Il prend, comme à son habitude, un livre, et réunit les plus petits dans une chambre pour lire une histoire. Ils sont quatre et trois d’entre eux s’assoient par terre sur un tapis. Le petit Paul a pris sa peluche, les yeux de Caroline brillent d’impatience, Sofiane suce son pouce. Steven, lui, est dans son lit, car c’est sa chambre. François reprend l’histoire là où il l’a arrêtée, lors de la précédente séance de lecture. Sa voix se veut profonde et réconfortante. Il met le ton, souligne les intentions, rend les personnages vivants. Les enfants écoutent avec attention. A l’autre bout du couloir, Sonia égaye les lieux à grands renforts de musique. Une chanson plutôt douce, un rien mélancolique, qui accompagne à la perfection le temps de lecture. Dans la chambre, l’espace d’un instant, tout le monde oublie où il se trouve, le placement pour les enfants, le travail pour François.
Le livre refermé, les enfants rejoignent leur chambre respective. Rendez-vous est pris pour la prochaine fois. Il faudra choisir une autre histoire, car ce soir, François est arrivé à la fin. A moins qu’il ne la reprenne du début. La répétition, cela a parfois du bon. Cela installe quelque chose. Une fois les lumières éteintes, les veilleuses allumées pour Steven et Caroline, François fait un tour dans les couloirs. Sonia accroche sur la porte de sa chambre une affichette de sa conception « Vive l’Algérie », un pays idéalisé dont au bout du compte, elle ne sait pas grand-chose. François continue sa déambulation. Mélodie, en peignoir, sort de la salle-de-bains, une serviette nouée autour de la tête. A priori, ce soir, elle ne fuguera pas. Elle a sa tête de celle qui a besoin de dormir. François lui souhaite la bonne nuit. Elle lui rend la pareille ce qui a pour effet de rendre un rien nostalgique, l’éducateur qui pleure la petite fille qu’elle était à son arrivée sur le home, trois ans auparavant. Aujourd’hui, elle lui parle à peine. Mais bon, ce soir, pas de conflit ouvert entre eux. C’est toujours ça de pris.
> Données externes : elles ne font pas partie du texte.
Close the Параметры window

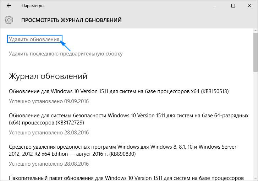(x=249, y=6)
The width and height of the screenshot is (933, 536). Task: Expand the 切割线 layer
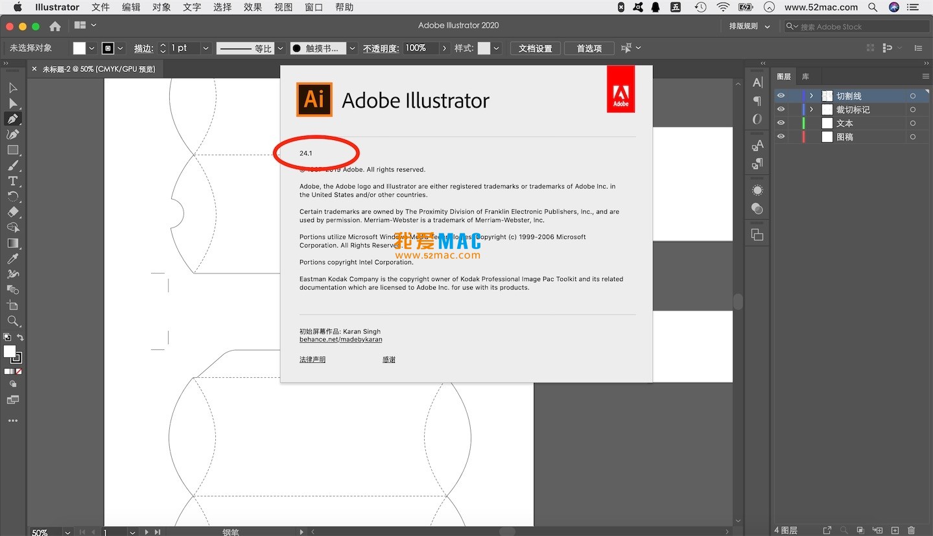click(810, 95)
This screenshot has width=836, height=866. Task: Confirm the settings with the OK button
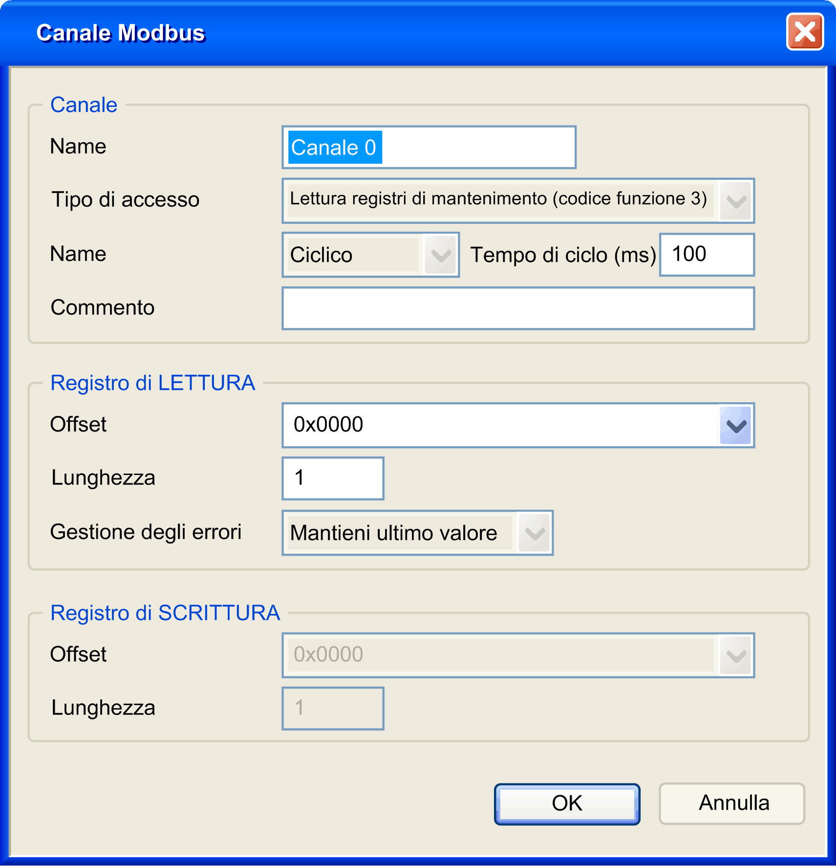(567, 804)
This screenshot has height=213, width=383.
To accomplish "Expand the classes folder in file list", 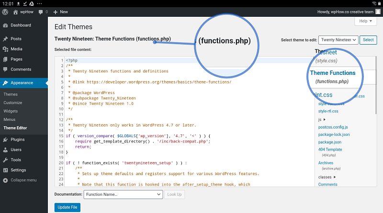I will (x=327, y=177).
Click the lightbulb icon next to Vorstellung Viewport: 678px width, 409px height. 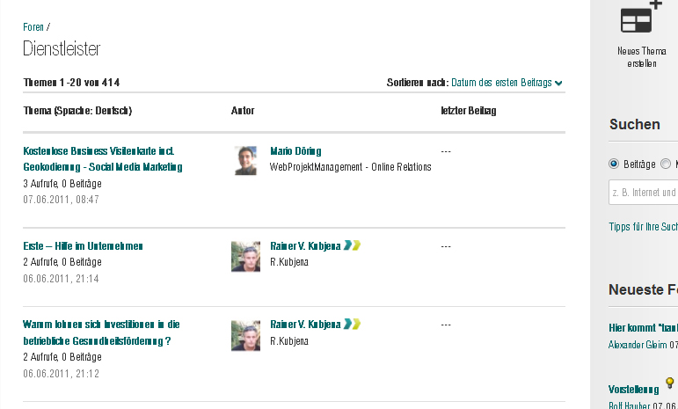[x=668, y=383]
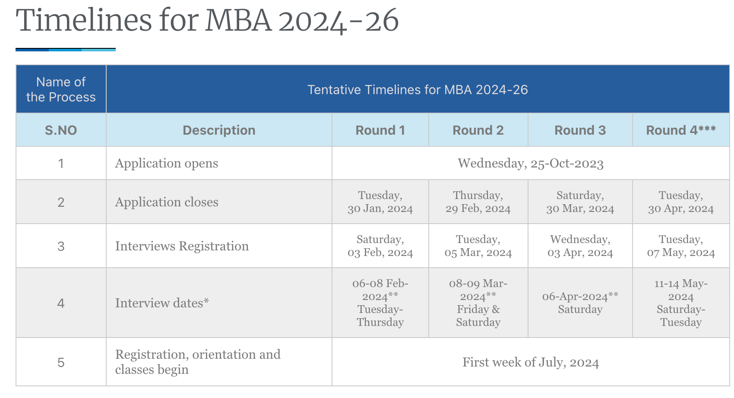Click the Description column header
The width and height of the screenshot is (734, 398).
pos(219,130)
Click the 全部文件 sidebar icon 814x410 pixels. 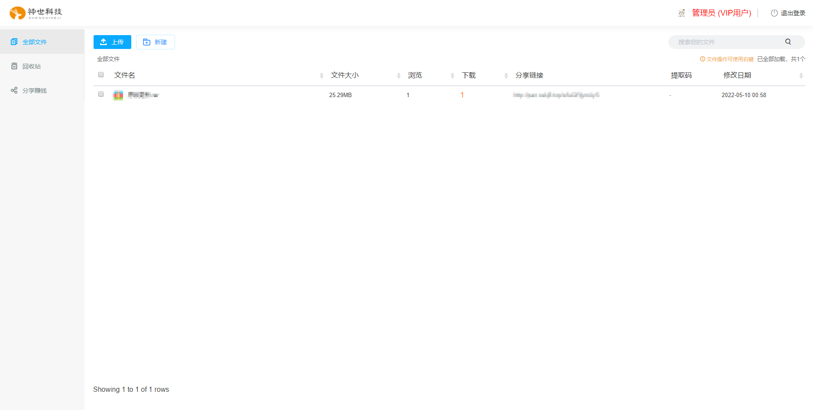click(x=14, y=42)
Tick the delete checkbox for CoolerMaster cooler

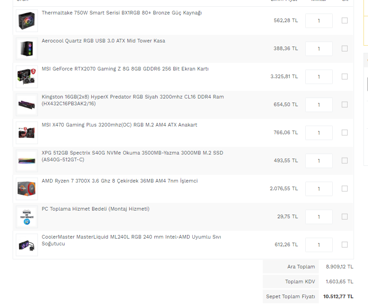click(345, 244)
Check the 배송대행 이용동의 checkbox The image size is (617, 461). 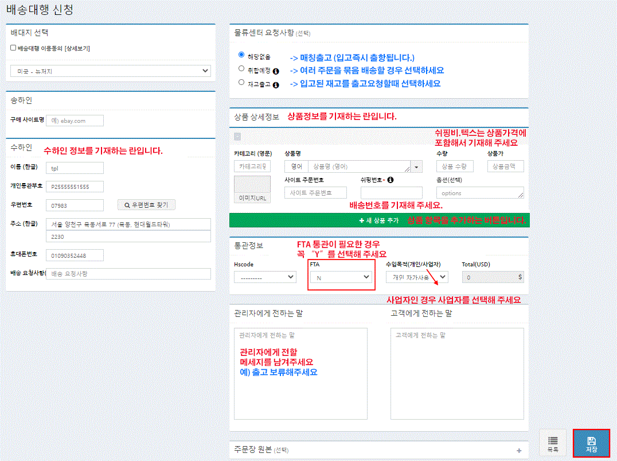pos(13,48)
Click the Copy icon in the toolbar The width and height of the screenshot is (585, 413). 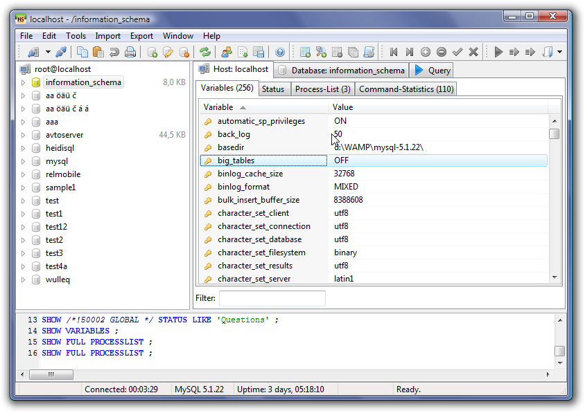(x=82, y=52)
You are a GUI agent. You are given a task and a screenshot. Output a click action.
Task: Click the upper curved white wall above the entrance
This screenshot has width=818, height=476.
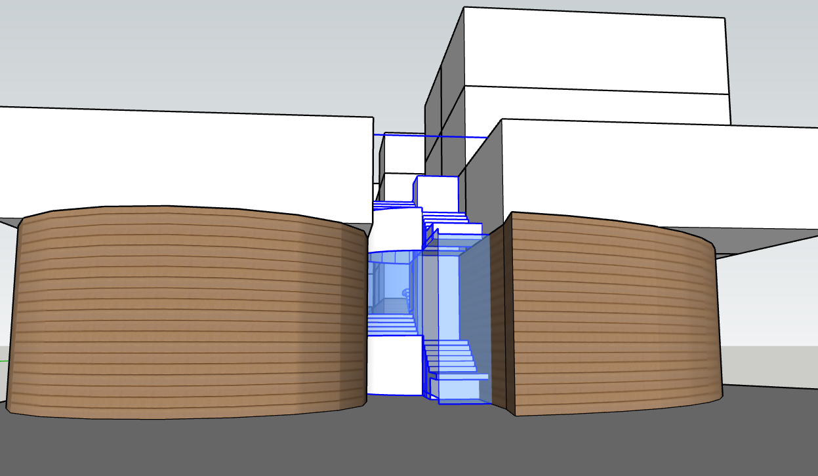tap(395, 229)
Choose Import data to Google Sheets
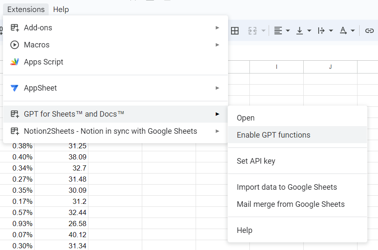 287,187
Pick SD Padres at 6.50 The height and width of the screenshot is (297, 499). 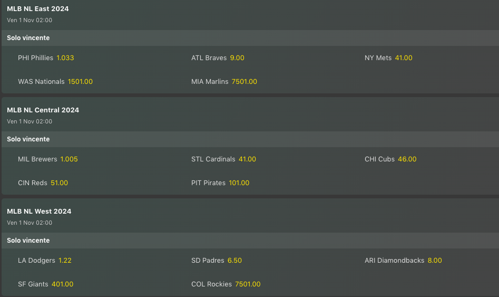pyautogui.click(x=234, y=261)
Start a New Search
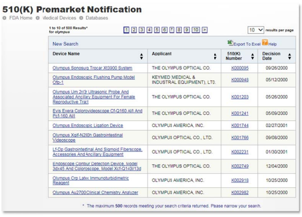Screen dimensions: 302x217 [x=65, y=44]
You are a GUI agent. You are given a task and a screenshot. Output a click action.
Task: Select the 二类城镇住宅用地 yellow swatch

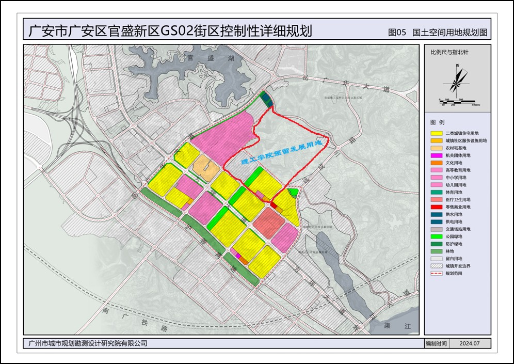tap(436, 133)
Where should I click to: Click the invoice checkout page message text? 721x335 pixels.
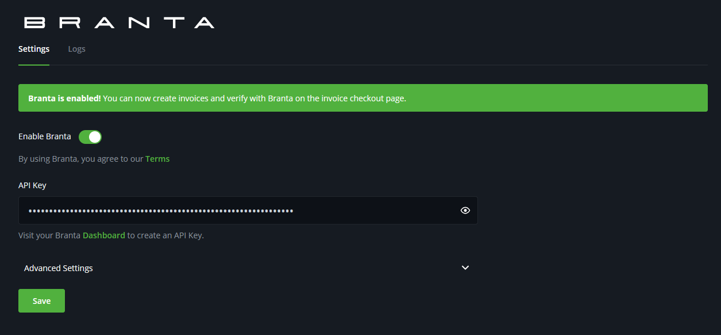tap(255, 98)
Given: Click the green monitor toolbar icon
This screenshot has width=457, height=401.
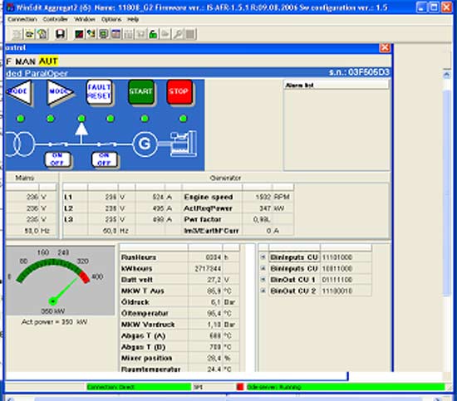Looking at the screenshot, I should (104, 34).
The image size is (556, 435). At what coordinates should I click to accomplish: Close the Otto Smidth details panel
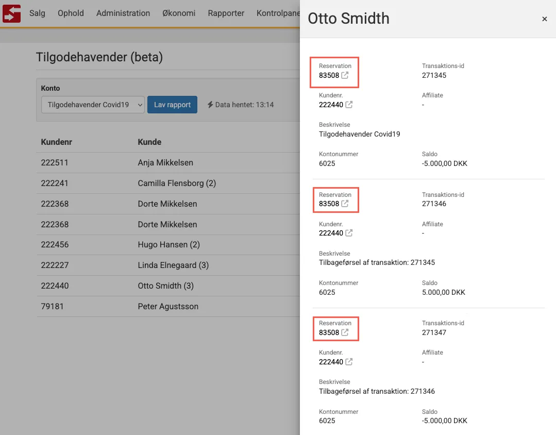(544, 19)
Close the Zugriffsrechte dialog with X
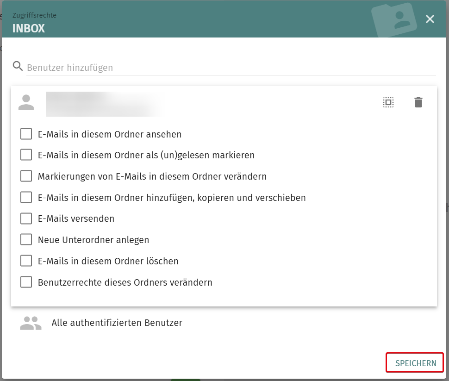Image resolution: width=449 pixels, height=381 pixels. click(x=430, y=19)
Cécile, une autre adolescente, est déjà enfermée dans sa chambre et dans le noir. Les retours de week-end passés chez sa mère sont toujours difficiles. A chaque fois, elle se reprend le placement dans la gueule. Seule Laurianne n’est pas encore prête à se coucher. Elle a ses habitudes. François se rend dans la chambre/bureau des éducateurs. Laurianne vient faire sa toilette du soir. Le lavabo est en face de la porte du bureau/chambre. François sait qu’elle a toujours besoin de parler un peu, d’échanger deux trois paroles sur tout et n’importe quoi. Le rituel dure un petit quart d’heure et Laurianne retourne dans sa chambre.
La situation est calme et souligne d’autant plus chez François le sentiment de ne pas être au travail. C’est appréciable. Il relate ses impressions dans le cahier de liaison, tend l’oreille, tout le monde dort. Il se glisse dans le lit et se plonge avec délice dans sa lecture du moment, « American Psycho » de ce bon vieux Bret. Comme à la maison.